The FTC Green Guides first appeared in 1992 to help protect consumers from deceptive marketing. Their guidelines apply to marketing claims in public relations, advertising, labeling and promotional materials. They have been updated in 1996, 1998 and 2012.

The 2012 Green Guides are required reading for restaurant marketers if they’re to understand appropriate product labeling.

Key guidelines

The following are several core areas currently addressed by the Green Guides.

Steer clear of general claims. Avoid using “green” and “eco-friendly” unless associating them with a qualifiable benefit such as “our takeout-food packaging now contains 35 percent less plastic.” Company websites also cannot be used to substantiate misleading claims.

Present only validated certification. Restaurateurs and marketers may not create their own logo, seal or stamp that conveys environmental certification. Certifications must be third-party validated and narrowly defined to the environmental attribute.

Don’t be too free with “Free Of.” Use the term Free Of” only if the food or food-related ingredient was included in the original product. Don’t use it if the replacement or alternate ingredient has the same environmental or health risk. Marketers need to ensure the replacement isn’t switching one bad thing with another.

Monitor claims of non-toxic. For a restaurant-related item to be labeled as non-toxic, it must be safe for both people and pets and cause no harm to the environment. This must also be substantiated.

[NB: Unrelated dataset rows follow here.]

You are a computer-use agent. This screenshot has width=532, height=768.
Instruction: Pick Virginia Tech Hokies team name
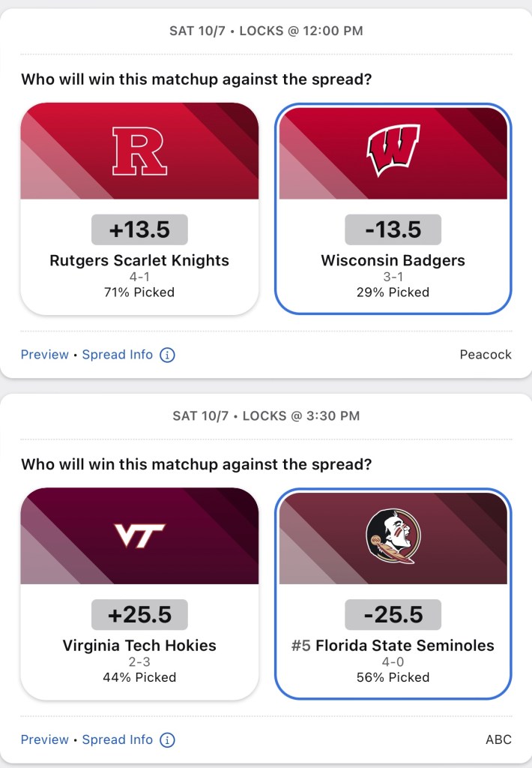tap(139, 646)
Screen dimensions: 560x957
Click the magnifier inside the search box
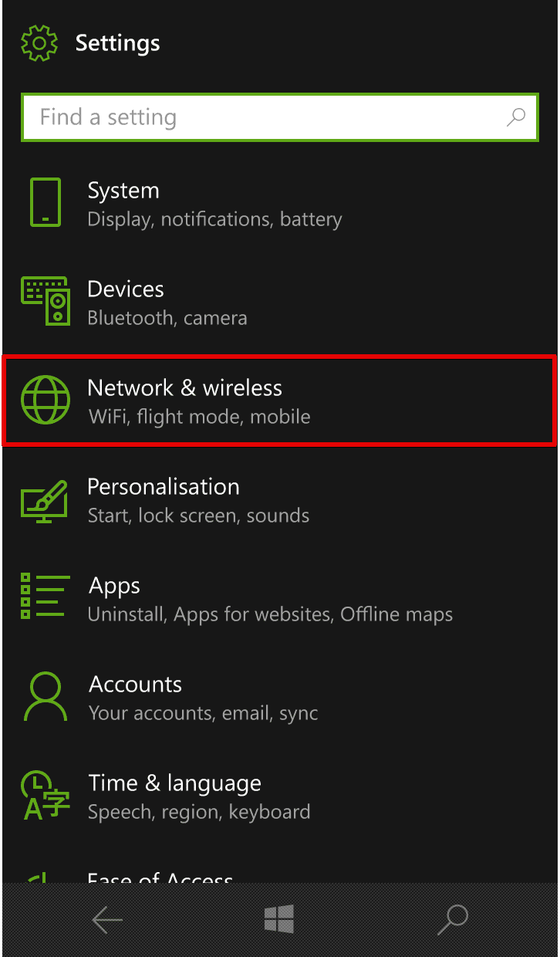pyautogui.click(x=515, y=117)
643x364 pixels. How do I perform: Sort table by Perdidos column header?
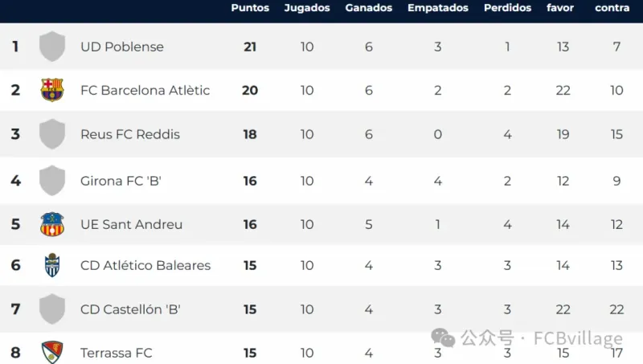[x=507, y=8]
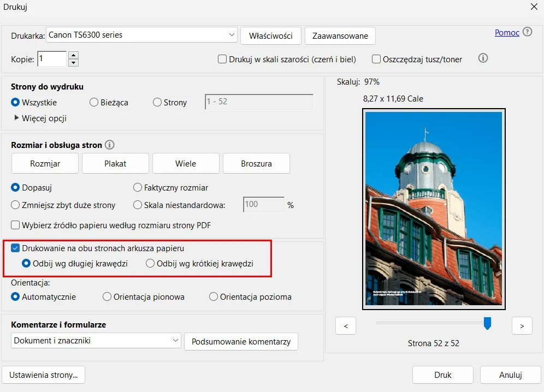Screen dimensions: 544x392
Task: Go to previous preview page arrow
Action: tap(346, 326)
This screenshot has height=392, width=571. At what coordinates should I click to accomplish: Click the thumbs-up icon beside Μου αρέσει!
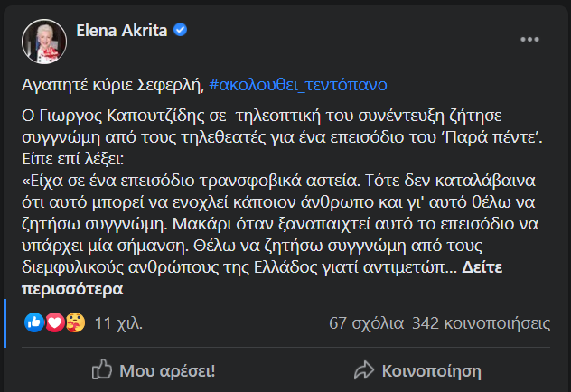pos(102,370)
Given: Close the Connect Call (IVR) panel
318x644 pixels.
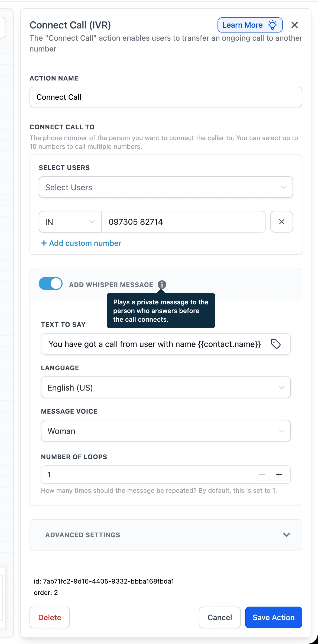Looking at the screenshot, I should pyautogui.click(x=295, y=25).
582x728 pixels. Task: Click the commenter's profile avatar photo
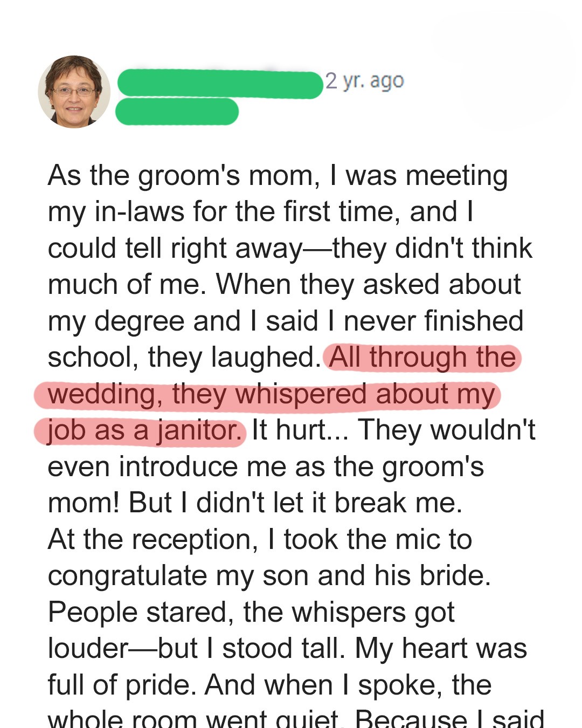pos(74,92)
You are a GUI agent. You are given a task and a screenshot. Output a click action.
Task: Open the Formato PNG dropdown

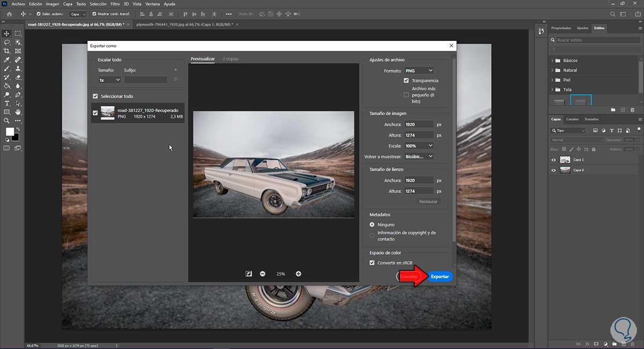(x=419, y=71)
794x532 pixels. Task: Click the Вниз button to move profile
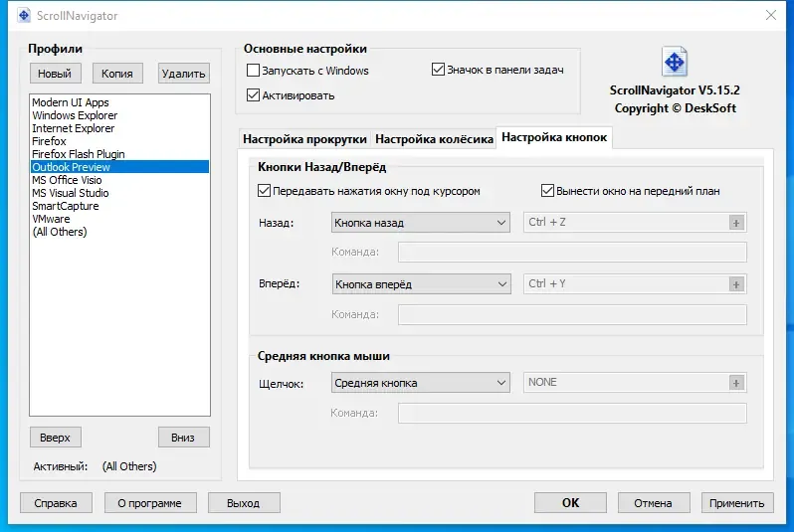click(x=183, y=438)
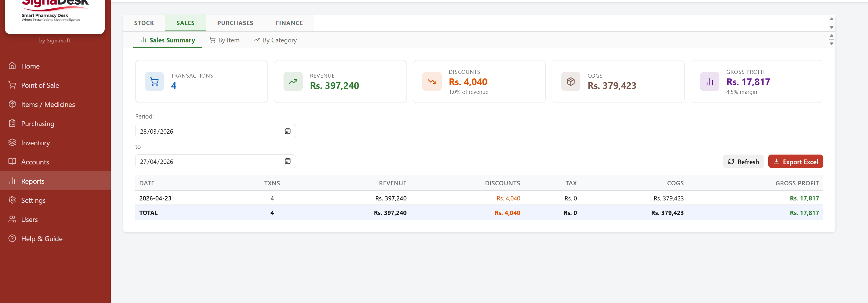The height and width of the screenshot is (303, 868).
Task: Open the Users people icon
Action: (12, 219)
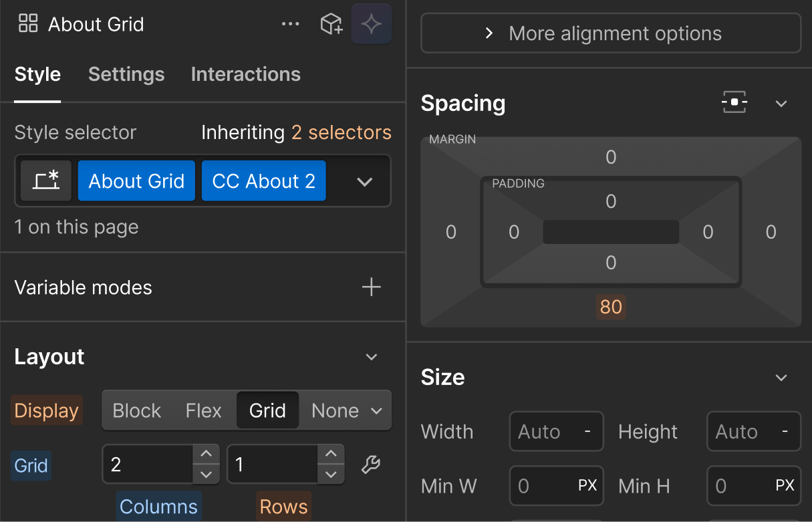Open the None display dropdown

[x=346, y=410]
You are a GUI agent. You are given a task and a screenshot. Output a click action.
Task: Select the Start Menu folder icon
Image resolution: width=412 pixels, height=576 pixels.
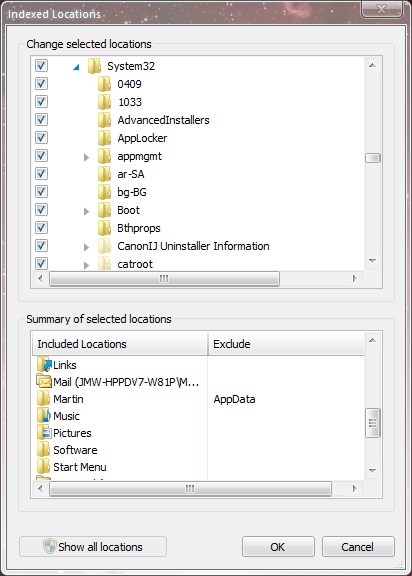[x=44, y=467]
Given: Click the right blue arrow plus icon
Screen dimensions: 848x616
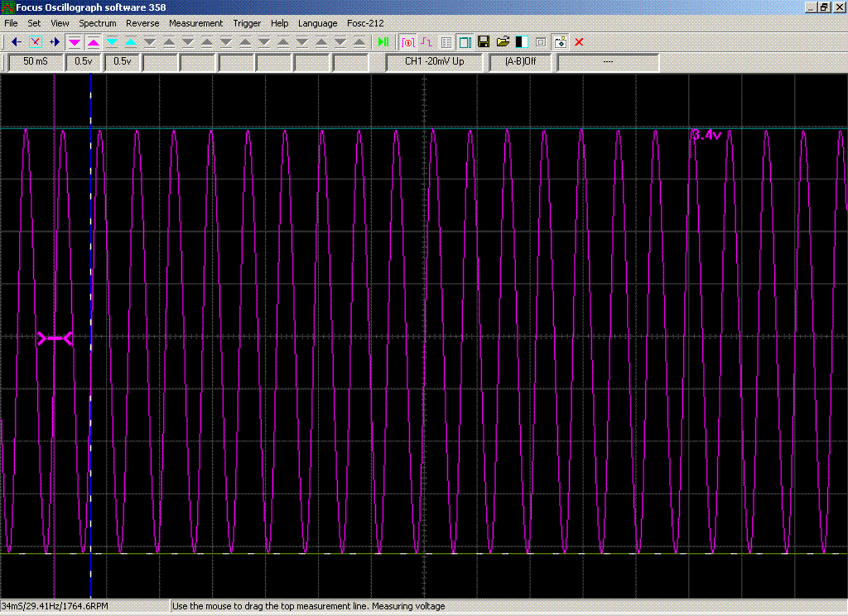Looking at the screenshot, I should tap(55, 41).
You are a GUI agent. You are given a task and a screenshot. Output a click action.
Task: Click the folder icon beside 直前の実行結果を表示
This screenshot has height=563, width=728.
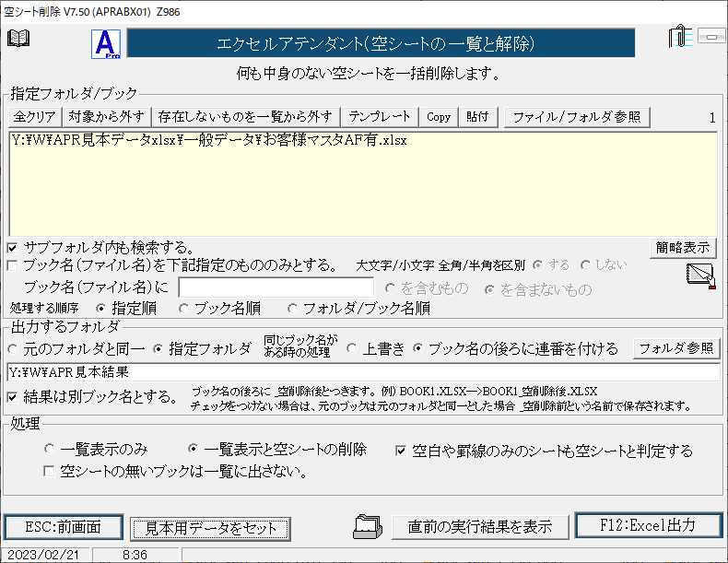368,525
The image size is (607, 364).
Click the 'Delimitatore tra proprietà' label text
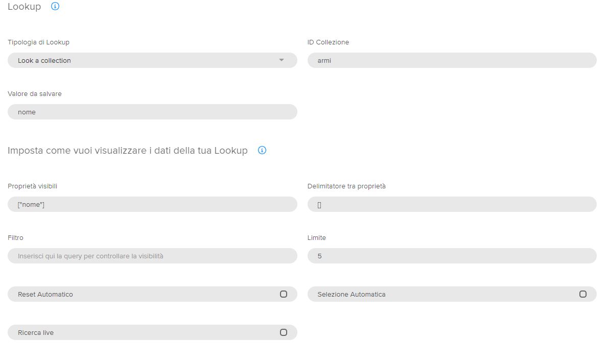(346, 186)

Be clear about renewable energy. The 2012 Green Guides call for all businesses to use clear, descriptive language anytime “renewable energy” appears on packaging. The renewable energy must extend from production to product packaging. If renewable energy is used only in part of the production cycle, businesses will need to share the type (e.g. solar, wind) and percentage of renewables used.

Verify compostable and biodegradable products. If a product is identified as compostable, it must mean it can be composted in home composters. If it can’t, limitations must be disclosed on the packaging. Biodegradable means a product will degrade in one year or less. Messaging must be clear concerning how to dispose of biodegradable items.

Review whether it’s recyclable. Products such as water bottles and paper carryout bags can’t be labeled recyclable unless at least 60 percent of U.S. communities can recycle the product through local recycling programs.

Tips for “greener” marketing

With so many new guidelines in place, restaurant marketers might wonder what they can say now. The good news is the updated guides create more balance among brands and restaurants by making claims more authentic and meaningful to the audience.

Here are some tips for restaurant marketers as they proceed with promotion:

  • Ensure that environmentally aware marketing intends to alter or persuade opinion.
  • Clearly explain the science behind claims of “green.” Make credible comparisons so your audience understands how food or food-related items favor health and the environment.
  • Have environmental experts review your messaging to make sure it’s accurate and defensible.
  • Keep current with environmental issues and science through media.
  • Have your legal counsel review any “greener” marketing notices. The National Restaurant Association’s suggestions serve as information and not as legal advice.